**WORK REQUIRED:** Swap "line marker" for "data point" in the records between the lines holding "The width and" and "(x=335, y=122)", inclusive, and give only those lines again with nothing else changed.

**RECORD EXTRACTS:**
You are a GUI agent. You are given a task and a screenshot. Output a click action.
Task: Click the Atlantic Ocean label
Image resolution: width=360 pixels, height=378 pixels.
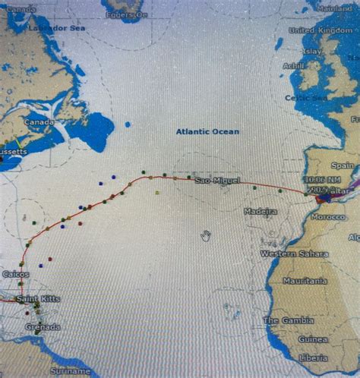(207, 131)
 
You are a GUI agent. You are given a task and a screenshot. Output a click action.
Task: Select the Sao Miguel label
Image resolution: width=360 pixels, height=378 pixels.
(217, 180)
==
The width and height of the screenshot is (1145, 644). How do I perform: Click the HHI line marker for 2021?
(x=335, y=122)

**FINAL ANSWER:**
The width and height of the screenshot is (1145, 644). How do I perform: Click the HHI data point for 2021?
(x=335, y=122)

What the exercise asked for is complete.